Its comeback was sparked by Transformers, a 2007 sci-fi action film in which giant talking robots with names like Devastator and Optimus Prime wrestle and punch each other and, yes, turn into cars. Director Michael Bay worked with the design team at Chevrolet to create the Camaro-cum-alien robot Bumblebee. In the movie, hero Bumblebee's nemesis is a "bad cop" robot that can change into a modified Mustang. Even the previously bargain-basement 1974 Camaro suddenly exploded in value after Shia LaBeouf drove a vintage yellow in the film. Generation Five Camaros went into production in the fourth quarter of 2008.

No Ferris Bueller Spins

Those new Camaros beat Mustangs in their comeback sales year. Around the same time, alternative rock group Weezer sang "Yellow Camaro," and Atlanta rapper Young Jeezy did " Stop Playin Wit Me/My Camaro." A report from the National Insurance Crime Bureau named the fifth-gen Camaro as the most stolen "sporty" car from 2009 to 2012. Coincidence? In 2012, Hot Wheels partnered with Chevrolet to create a limited run of 2013 Hot Wheels special edition Camaros (actual Hot Wheels–inspired cars, not toys). In 2013, the United Arab Emirates became the first country in the Middle East to use Camaros in their law enforcement fleet. The Dubai police still patrol streets in the souped-up SS models. In 2015, the last Camaros were made in Canada.

Today's Camaros are assembled in Lansing, Michigan, at GM's Grand River plant, which just laid off 800 workers due to what execs call a seasonal sales slump. Camaro's lead engineer, Al Oppenheiser, also blames the election: "People tend to hold back on buying a new toy like a performance car when they're worried about the economy."

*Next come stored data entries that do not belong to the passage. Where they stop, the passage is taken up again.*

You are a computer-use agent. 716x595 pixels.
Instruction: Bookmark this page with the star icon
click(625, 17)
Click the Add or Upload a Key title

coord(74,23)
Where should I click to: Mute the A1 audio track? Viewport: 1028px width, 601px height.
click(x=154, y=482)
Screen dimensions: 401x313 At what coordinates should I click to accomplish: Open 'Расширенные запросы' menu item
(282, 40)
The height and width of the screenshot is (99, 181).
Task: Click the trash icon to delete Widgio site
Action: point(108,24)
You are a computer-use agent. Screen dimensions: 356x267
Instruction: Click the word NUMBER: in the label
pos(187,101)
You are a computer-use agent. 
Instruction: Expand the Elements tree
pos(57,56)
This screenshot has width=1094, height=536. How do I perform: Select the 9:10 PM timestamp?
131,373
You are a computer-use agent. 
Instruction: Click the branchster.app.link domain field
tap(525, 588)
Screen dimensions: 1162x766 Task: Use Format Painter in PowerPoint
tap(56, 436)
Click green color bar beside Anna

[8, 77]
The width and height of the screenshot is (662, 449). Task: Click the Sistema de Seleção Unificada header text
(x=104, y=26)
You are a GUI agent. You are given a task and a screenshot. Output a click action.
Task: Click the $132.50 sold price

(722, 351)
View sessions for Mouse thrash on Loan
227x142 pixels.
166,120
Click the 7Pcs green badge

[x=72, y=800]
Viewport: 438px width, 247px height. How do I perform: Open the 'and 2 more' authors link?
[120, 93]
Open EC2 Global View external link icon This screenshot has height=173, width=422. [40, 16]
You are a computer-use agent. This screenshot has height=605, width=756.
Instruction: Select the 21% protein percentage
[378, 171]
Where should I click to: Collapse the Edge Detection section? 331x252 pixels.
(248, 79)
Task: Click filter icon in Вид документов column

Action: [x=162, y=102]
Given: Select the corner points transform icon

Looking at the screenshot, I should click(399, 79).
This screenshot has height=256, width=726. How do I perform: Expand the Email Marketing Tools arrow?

The new Camaro is equipped with enough 007 spying technology to make Q envious. The "Teen Driver Mode" allows parents to control their teenagers' speeds and their Bose audio system volume. They can also get wireless updates on pretty much everything except elapsed time on Lovers' Lane. The 2017 ZL 1LE Camaro PDR can even record your driving experience and play it back. "If you go to a nice restaurant and hand off your keys," says Oppenheiser, "you can make sure the valet doesn't use it to go for a Ferris Bueller spin."

The Krypton, a space slime-hued variant of the 1LE, is slated to hit showrooms next February. Asked why the car was named Krypton, Oppenheiser takes a page from Estes's old playbook and deadpans: "It makes Mustangs weak."